Abatido, fui a casa a cenar. Al día siguiente continuaría con el caso. Mi padre siempre decía que el estómago lleno agudizaba el ingenio, y si quería encontrar al ladrón necesitaba todos los sentidos de mi parte. Durante la cena me entraron ganas de decirle a mamá que no había sido yo y explicarle lo que había encontrado, pero preferí esperar. Si descubría quien andaba detrás del robo, mi recompensa sería mayor.
Al día siguiente dejé un plato con ciruelas bajo el matorral y camuflé una cámara entre las hojas. Si le gustaban las bayas, seguro que las ciruelas no serían una excepción.
Pasaron horas sin ningún movimiento. Solo un par de perros se acercaron a olisquear el plato. La espera era más aburrida que un día de pesca. Crucé los dedos e imploré a la suerte que me escuchará, como cuando sorteábamos el sabor de los sugus y me tocaba el de cereza.
Miré de nuevo la cámara. ¡Ahí estaba! Vi como cogía las ciruelas y se las comía de dos en dos con sus pequeñas manos. Rebañó el plato con la lengua y marchó hacia la avenida principal. El ángulo de la cámara ya no alcanzaba sus movimientos por lo que salí a toda prisa de casa y seguí sus pasos. Giró la tercera calle a la derecha y aparecimos en una plaza en la que había un mercado con paradas de todo tipo: legumbres, fruta, quesos mieles y por supuesto, ropa para todas las edades y tamaños. Se paró delante de la parada de las frutas y la señora que atendía le miró con gesto cómplice y esbozó una sonrisa.
–¿Qué me traes hoy, pequeño? – le preguntó con interés – ¡Vaya, vaya, un suéter! Seguro que a la Paca le interesa. Toma anda, que te lo has ganao – le dijo mientras le extendía un enorme mango.

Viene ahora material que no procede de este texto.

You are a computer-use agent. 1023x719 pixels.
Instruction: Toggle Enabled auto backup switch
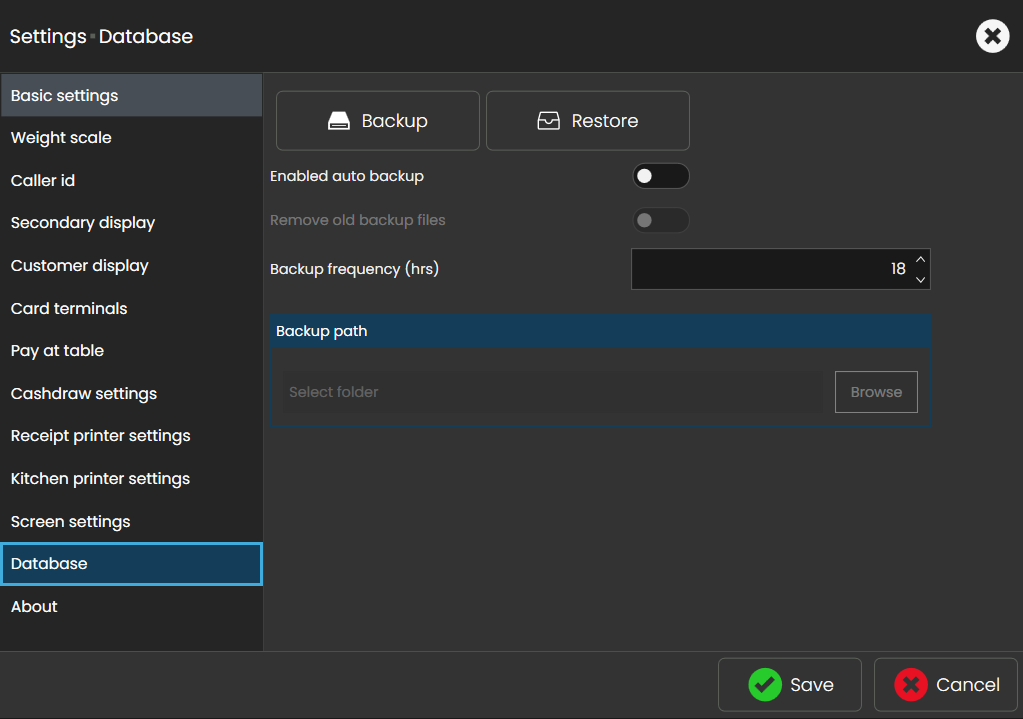(x=660, y=176)
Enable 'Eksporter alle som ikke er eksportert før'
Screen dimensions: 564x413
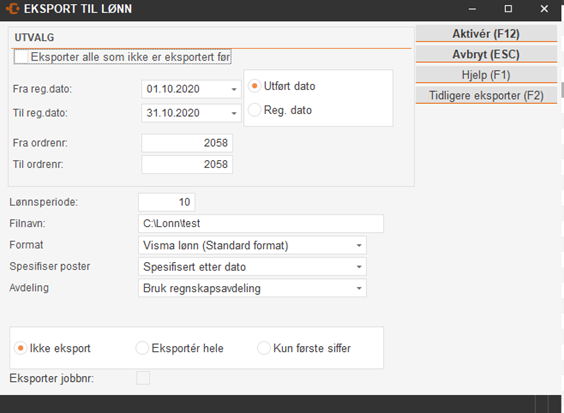21,57
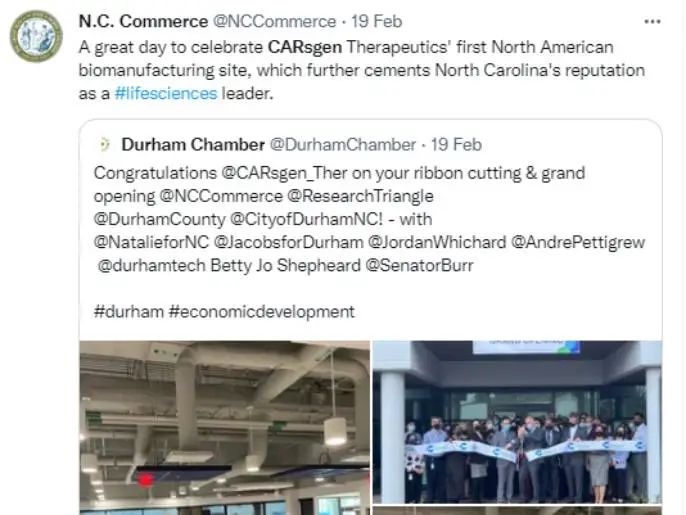Click the Durham Chamber small logo icon
686x515 pixels.
pyautogui.click(x=104, y=144)
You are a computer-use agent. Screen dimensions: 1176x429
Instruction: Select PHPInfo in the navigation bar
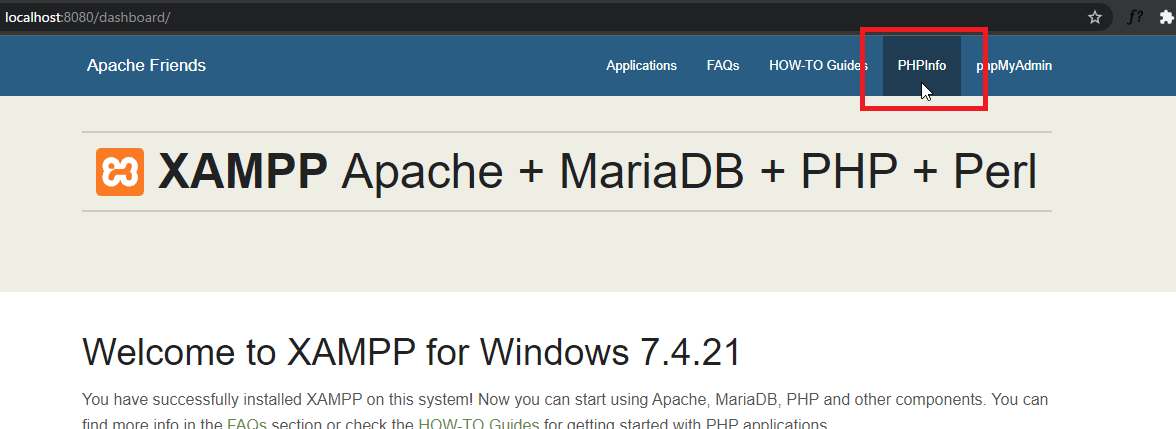click(x=921, y=66)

Mientras tanto, yo intentaba asimilar todo lo que estaba ocurriendo. Seguí a la mujer de las frutas con sigilo hasta la parada de la Paca. En ella tenía montones de ropa, la mayoría a un euro, aunque no le hacía falta ningún cartel, pues lo vociferaba en cuanto volvía a llenar los pulmones de aire.
Entonces las vi. Entre la montaña de ropa estaban nuestras cosas: el babero de Carlota, los pantalones de papá y el par de calcetines que faltaban.
Pensé en llegar a casa corriendo y contárselo a mamá y papá, pero entonces paré en seco. Se reirían de mí y me dirían que los niños tenemos mucha imaginación. Al fin y al cabo, ¿cómo iban a creerme cuando les dijera que el ladrón era un mapache?